Planes avoid mid-air collision

The Boeing 737 was heading for Heathrow Airport

By Transport Correspondent Simon Montague:

A passenger plane heading for Heathrow reportedly came within about 100ft of a business jet in mid-air but managed to avoid a disastrous collision.

The planes may have been involved in the closest British near-miss, although no-one will know for certain until an investigation is carried out.

[ image: An air traffic controller has been suspended]
An air traffic controller has been suspended
The Boeing 737 and a Gulfstream IV were flying at 12,000ft over Chigwell, Essex at 1930GMT on Friday.

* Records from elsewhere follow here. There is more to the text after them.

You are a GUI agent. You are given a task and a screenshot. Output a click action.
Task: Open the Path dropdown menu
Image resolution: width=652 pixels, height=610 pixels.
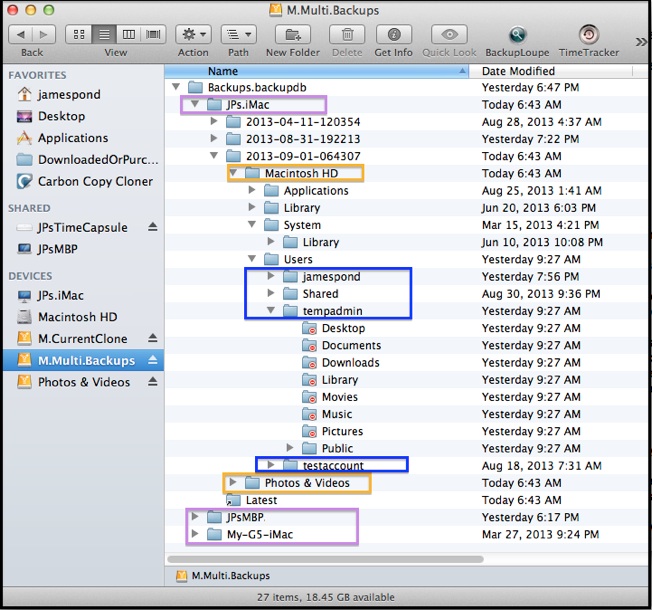point(238,35)
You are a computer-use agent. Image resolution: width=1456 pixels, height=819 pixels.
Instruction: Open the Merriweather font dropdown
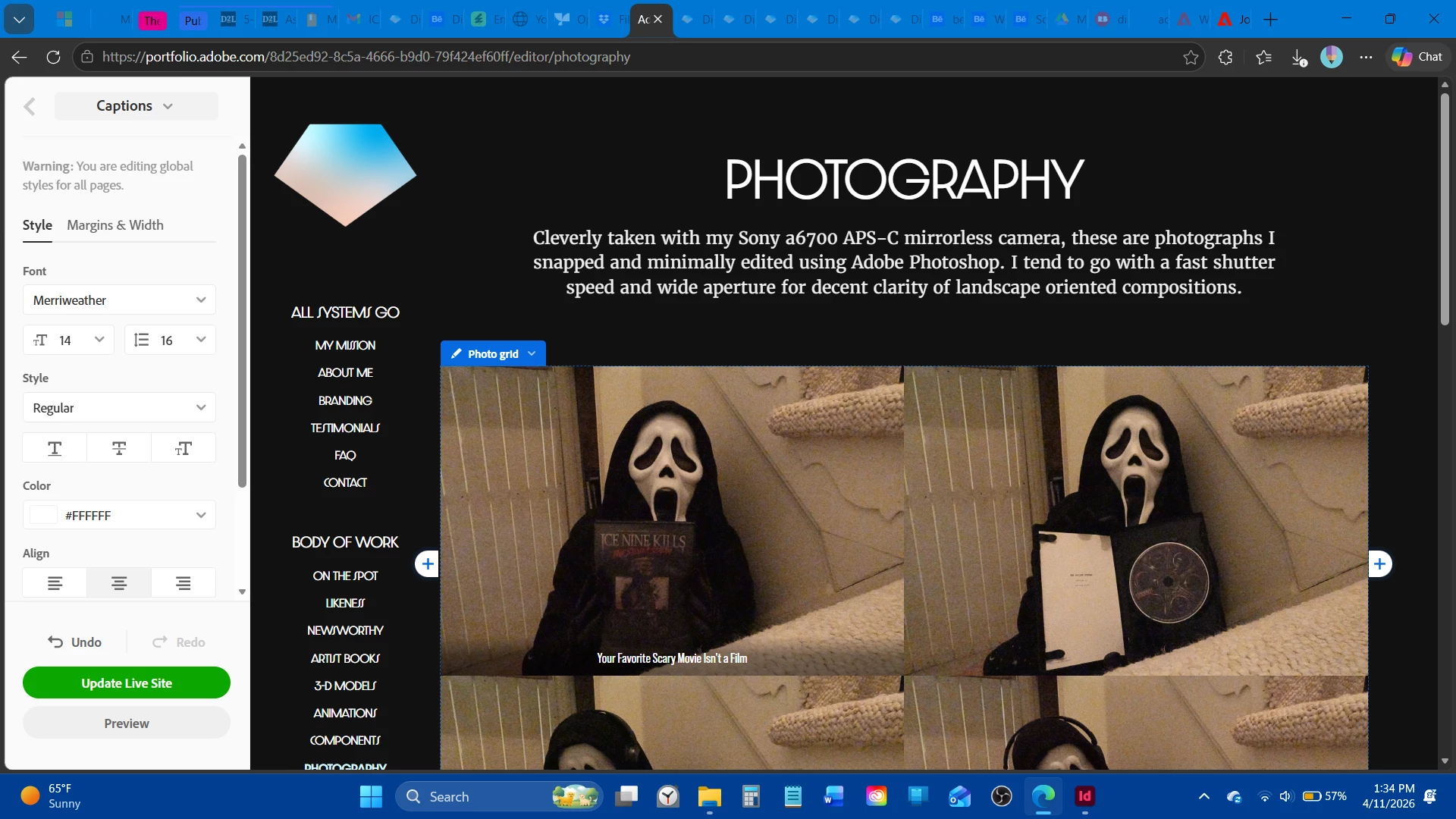pos(119,300)
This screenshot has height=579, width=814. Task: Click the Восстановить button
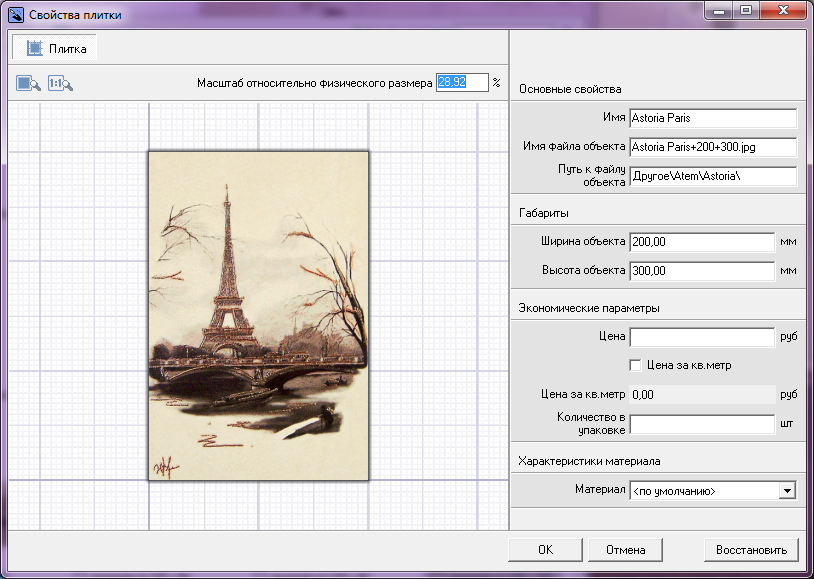[x=751, y=549]
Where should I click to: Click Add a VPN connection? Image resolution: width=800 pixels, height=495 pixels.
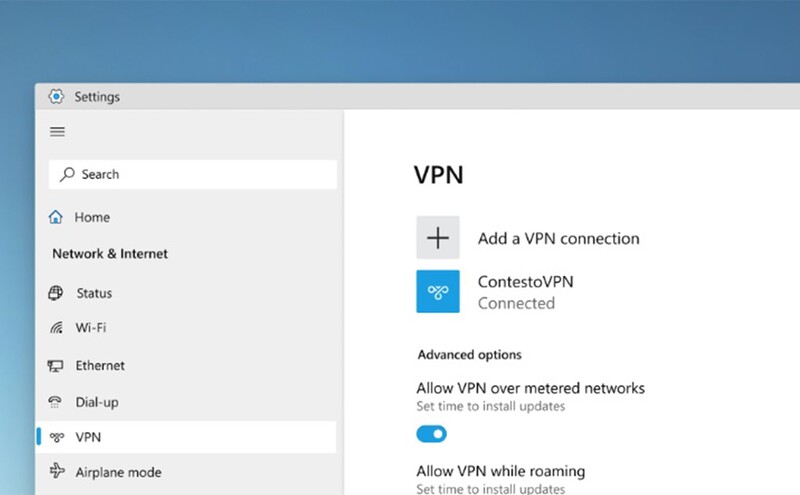point(558,239)
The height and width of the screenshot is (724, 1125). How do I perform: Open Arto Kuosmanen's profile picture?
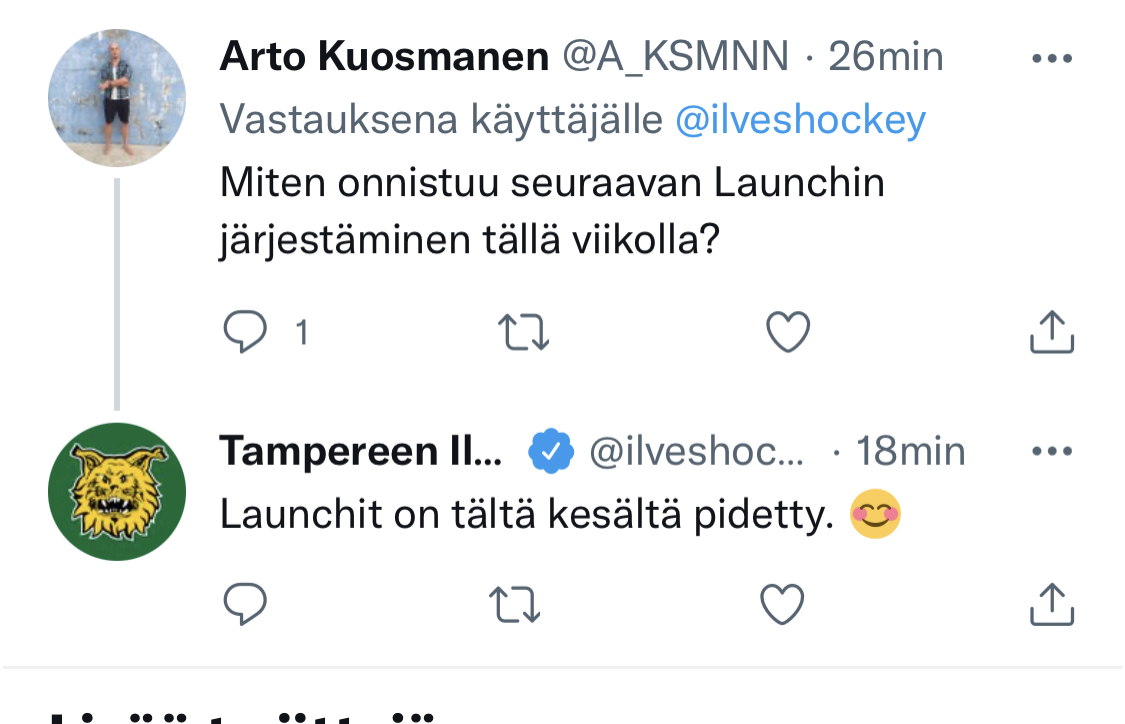coord(117,97)
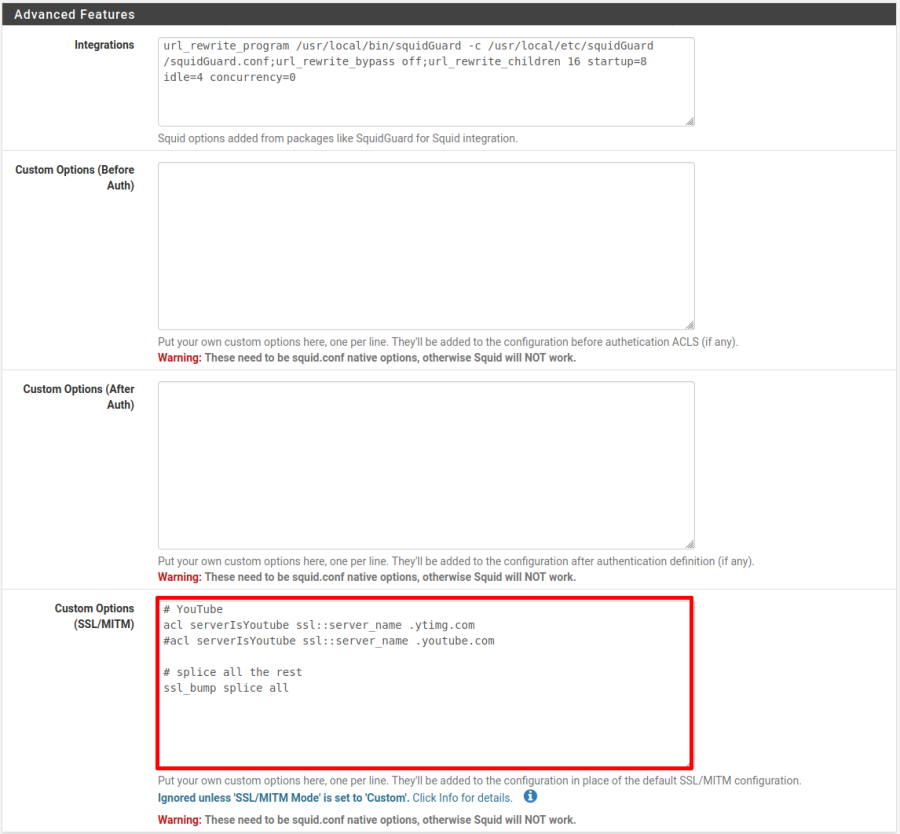Click the Before Auth textarea resize grip

(x=689, y=325)
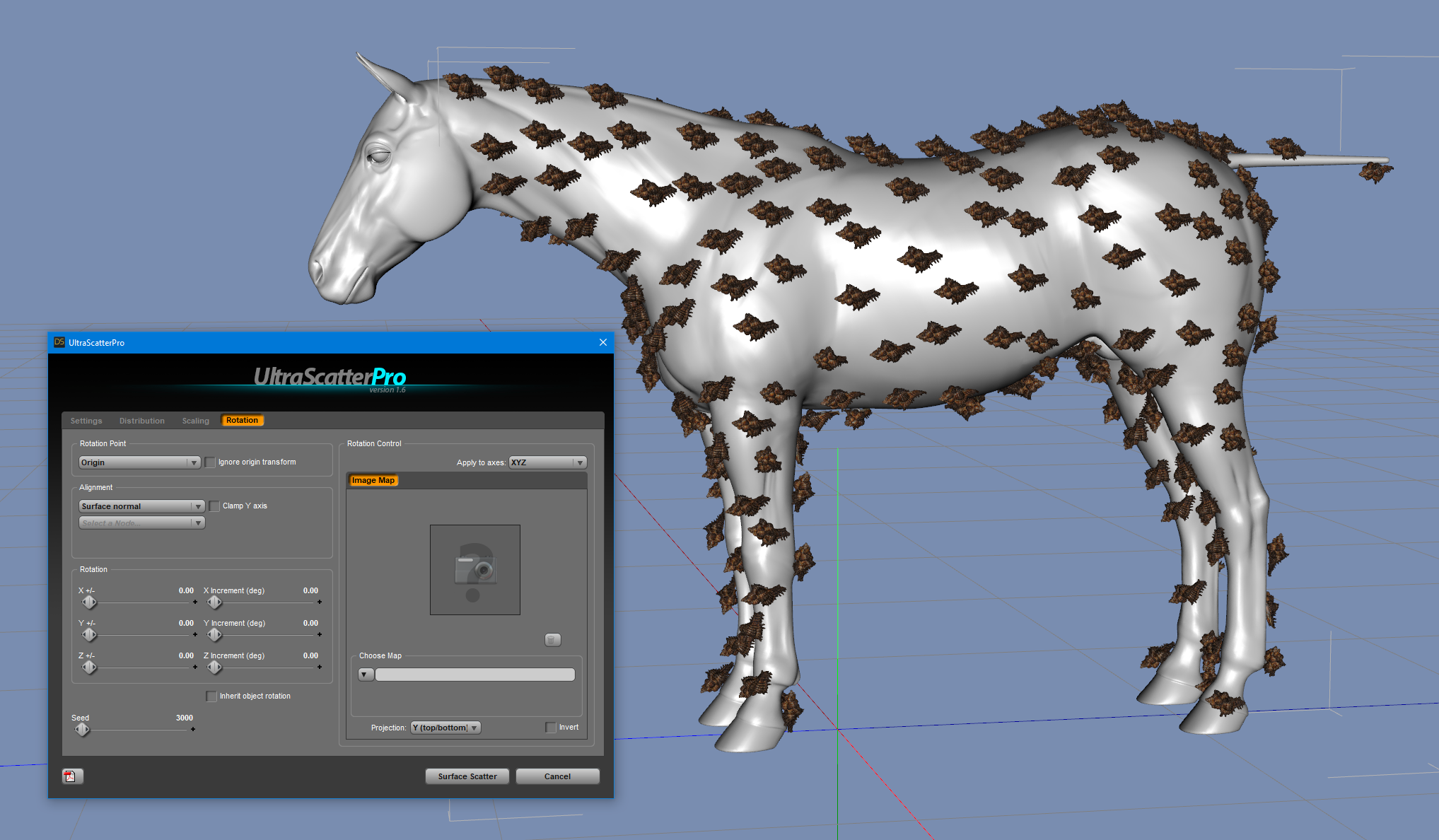Click the Y +/- rotation slider handle
This screenshot has height=840, width=1439.
[x=89, y=635]
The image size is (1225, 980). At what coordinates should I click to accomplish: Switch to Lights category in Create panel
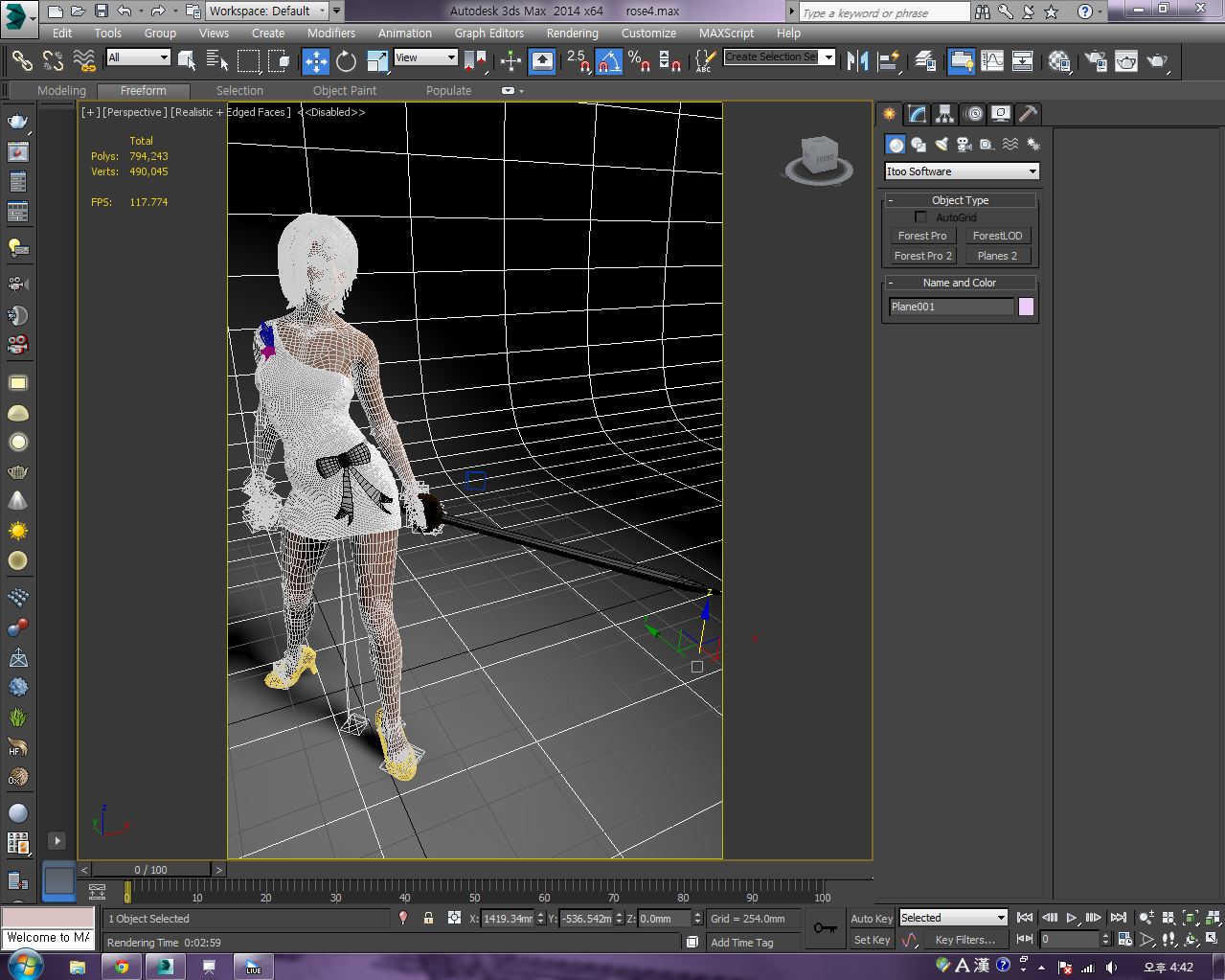click(941, 144)
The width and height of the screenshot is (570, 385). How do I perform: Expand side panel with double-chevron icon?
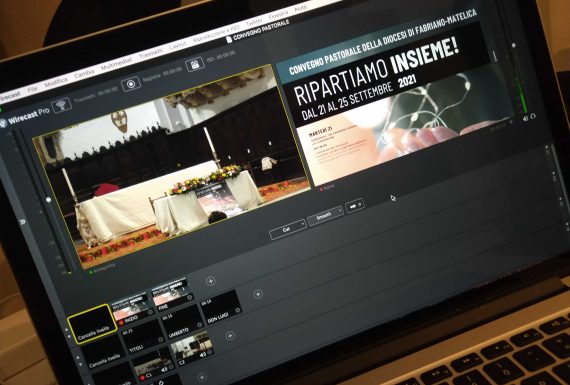pos(23,222)
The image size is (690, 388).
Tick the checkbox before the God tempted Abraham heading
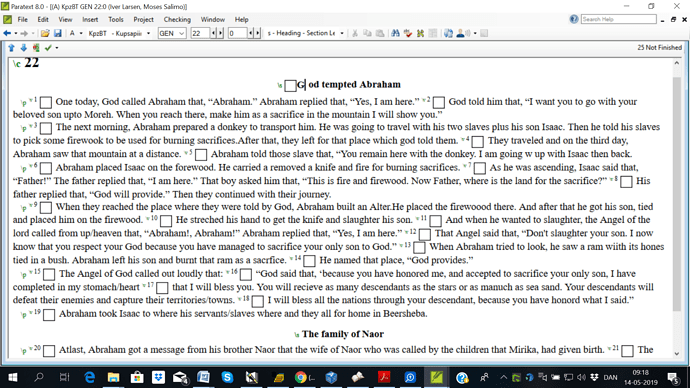(x=290, y=85)

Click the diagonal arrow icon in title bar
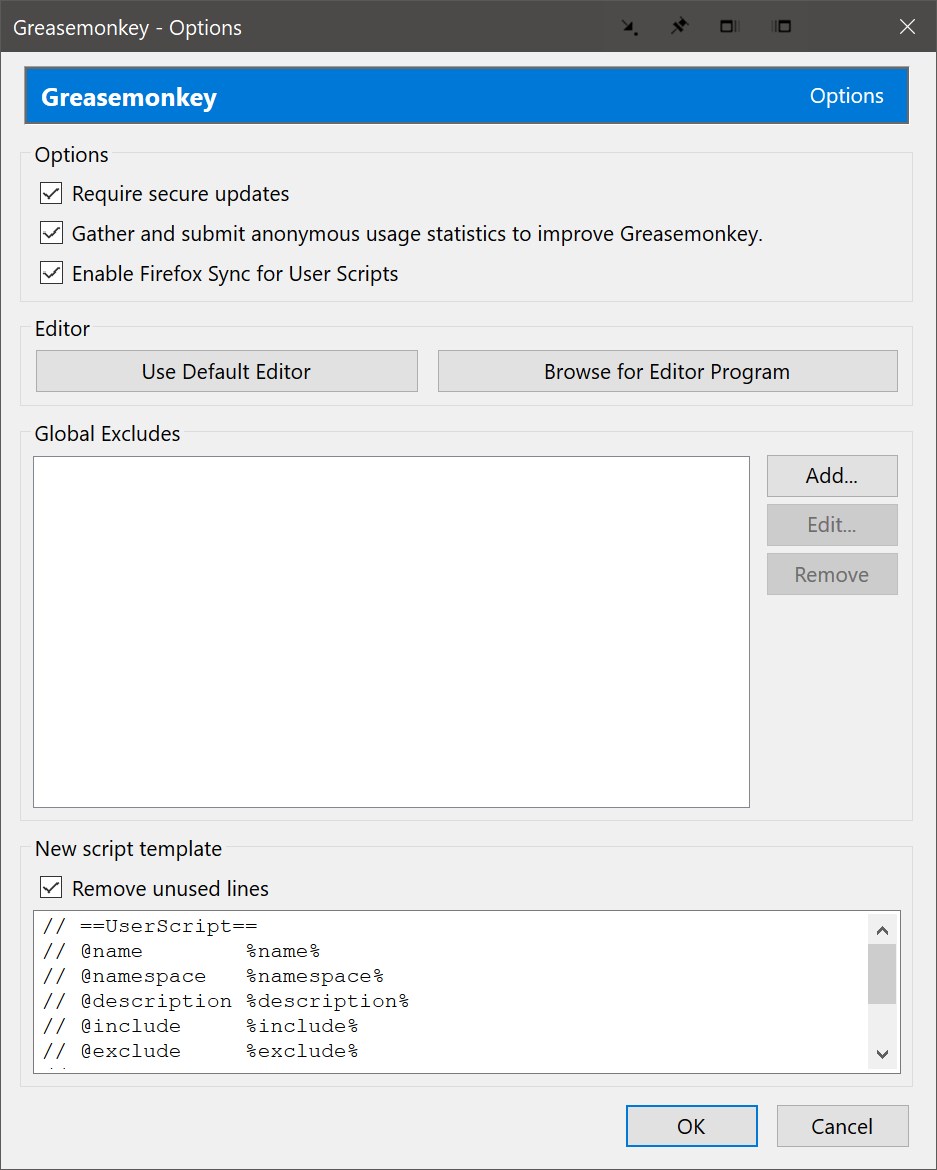pyautogui.click(x=630, y=27)
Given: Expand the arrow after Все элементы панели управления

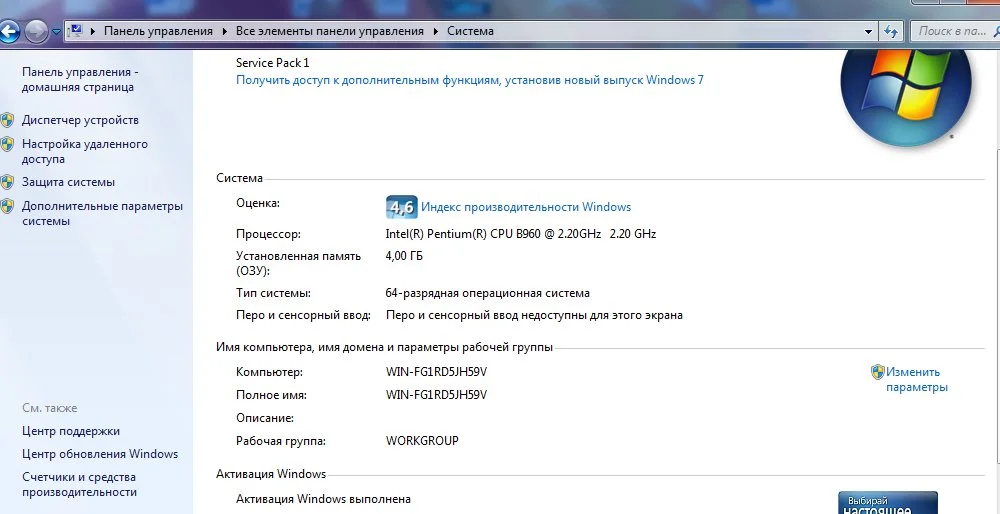Looking at the screenshot, I should pos(436,31).
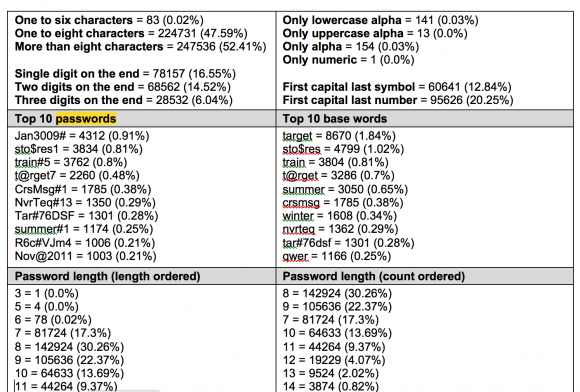580x392 pixels.
Task: Select the Top 10 base words heading
Action: pyautogui.click(x=335, y=119)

If reports of the incident prove correct, the two aircraft came very close to a mid-air collision, 12,000 feet in the air.

Aircraft merged

The Boeing 737 passenger jet was circling in the "holding stack" over Chigwell, waiting for clearance to land at Heathrow, when it was involved in the incident with a Gulfstream business jet bound for Farnborough in Hampshire.

According to reports, the radar images of the two aircraft were seen to merge on screen displays at the London air traffic control centre at West Drayton near Heathrow.

One report suggests a controller ordered the two aircraft to take avoiding action.

Another source told the BBC that a collision was only avoided after an alert from a Traffic Collision Warning and Avoidance System, known as TCAS, which was fitted on the business jet.

TCAS is increasingly installed on modern passenger aircraft, although it will not become mandatory for planes flying in UK airspace until next year.

Independent investigation

The independent investigators from the UK Airprox Board will seek reports from both pilots and all the controllers involved in the incident.

They will study tapes of radio conversations between the pilots and air traffic controllers and will examine radar recordings and read outs from separation monitoring equipment, to determine exactly how far apart the two aircraft were.

The investigators will also assess how serious the incident was and make any recommendations for safety improvements. Their report is expected to take six to nine months to complete.

The Civil Aviation Authority (CAA) confirmed that the controller involved has been taken off duty and asked to submit a written report.

Airmisses every year

It said this was normal procedure after an airmiss incident. The CAA added that about 40 possible airmisses were reported every year in Britain, and most were later found to have posed no risk to passengers.

The latest airmiss comes only days after an internal CAA document was leaked to the BBC, warning of growing pressures on controllers in the terminal control operations room at West Drayton.

It was this same part of the air traffic control centre that was involved in last Friday's incident. The CAA, which has an extremely good safety record, insisted that safety was not being put at risk.

The Commons Transport Committee recently announced a new inquiry into aviation safety, including safety critical issues such as training and aircraft congestion.